Terwijl Boomsma’s handen nog steeds jeuken. De promovendus (Universiteit Leiden) die naast zijn raadswerk een proefschrift schrijft over een Spaanse filosoof, ziet knarsetandend hoe in de afgelopen jaren ’kerntaken’ van het stadsbestuur zijn verwaarloosd. Achterstallig onderhoud aan kades en bruggen, onveiligheid op straat en een diep wantrouwen richting burgers. Tegelijk ziet hij hoe het linkse stadsbestuur bovendien druk is met doorgeslagen identiteitspolitiek.
Wat is het meest bizarre voorstel dat u de afgelopen vier jaar voorbij heeft zien komen?
„Bizarheid op verschillende niveaus, inclusieve communicatie-instructies voor ambtenaren, witte privilegetrainingen, dat je geen meneer of mevrouw meer mag zeggen, bijvoorbeeld. Maar waar ik me ook aan stoor is dat het niet lukt om effectief participatiebeleid te voeren. Een bestuurscultuur waarbij de Stopera bijvoorbeeld grote bouwprojecten wil doordrukken en dat omwonenden dan worden gezien als een hobbeltje dat moet worden beslecht.”
De stad kampt met een schreeuwend huizentekort. Eindeloze inspraak kan ook extreem verlammend werken.

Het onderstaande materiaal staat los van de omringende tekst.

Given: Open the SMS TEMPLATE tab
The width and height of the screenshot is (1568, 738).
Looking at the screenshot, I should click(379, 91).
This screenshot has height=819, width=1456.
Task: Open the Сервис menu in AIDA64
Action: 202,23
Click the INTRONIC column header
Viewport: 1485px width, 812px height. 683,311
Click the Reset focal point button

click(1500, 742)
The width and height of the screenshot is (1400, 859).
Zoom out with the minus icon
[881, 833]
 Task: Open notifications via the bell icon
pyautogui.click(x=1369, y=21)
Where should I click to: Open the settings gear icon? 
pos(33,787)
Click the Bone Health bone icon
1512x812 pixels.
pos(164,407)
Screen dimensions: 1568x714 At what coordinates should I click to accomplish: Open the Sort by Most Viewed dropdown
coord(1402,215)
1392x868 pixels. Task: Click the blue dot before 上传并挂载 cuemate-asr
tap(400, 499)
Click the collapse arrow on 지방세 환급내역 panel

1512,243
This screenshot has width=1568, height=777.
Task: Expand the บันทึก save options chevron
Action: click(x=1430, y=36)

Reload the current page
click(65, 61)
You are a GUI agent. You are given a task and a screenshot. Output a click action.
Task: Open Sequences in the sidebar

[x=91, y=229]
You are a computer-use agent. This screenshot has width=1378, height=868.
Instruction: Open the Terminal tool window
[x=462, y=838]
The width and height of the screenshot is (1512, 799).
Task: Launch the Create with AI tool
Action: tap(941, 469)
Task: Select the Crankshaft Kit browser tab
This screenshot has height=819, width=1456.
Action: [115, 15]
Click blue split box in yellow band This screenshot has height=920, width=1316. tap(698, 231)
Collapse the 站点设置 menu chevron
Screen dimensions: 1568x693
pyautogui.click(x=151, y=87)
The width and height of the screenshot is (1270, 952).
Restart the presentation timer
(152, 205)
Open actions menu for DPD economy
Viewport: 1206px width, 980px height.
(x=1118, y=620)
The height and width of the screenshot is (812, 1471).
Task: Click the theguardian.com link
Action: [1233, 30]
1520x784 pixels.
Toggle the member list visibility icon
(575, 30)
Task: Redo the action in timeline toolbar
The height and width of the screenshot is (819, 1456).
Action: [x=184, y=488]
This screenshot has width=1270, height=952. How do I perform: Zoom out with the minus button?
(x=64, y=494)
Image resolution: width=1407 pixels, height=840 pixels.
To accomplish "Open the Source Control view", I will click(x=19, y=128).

„Maar omdat het stadsbestuur dat vreest, gaan ze op voorhand het proces proberen te beïnvloeden, manipuleren en verdraaien. Natuurlijk kun je als overheid een plan willen doorzetten, maar dan moet je eerlijk zijn en zeggen: dit zijn onze afwegingen en niet de suggestie wekken dat iedereen mag meepraten want daarmee ondermijn je het vertrouwen in de overheid.”
Leuk dat vertrouwen, maar straks komen er te weinig nieuwbouwprojecten van de grond.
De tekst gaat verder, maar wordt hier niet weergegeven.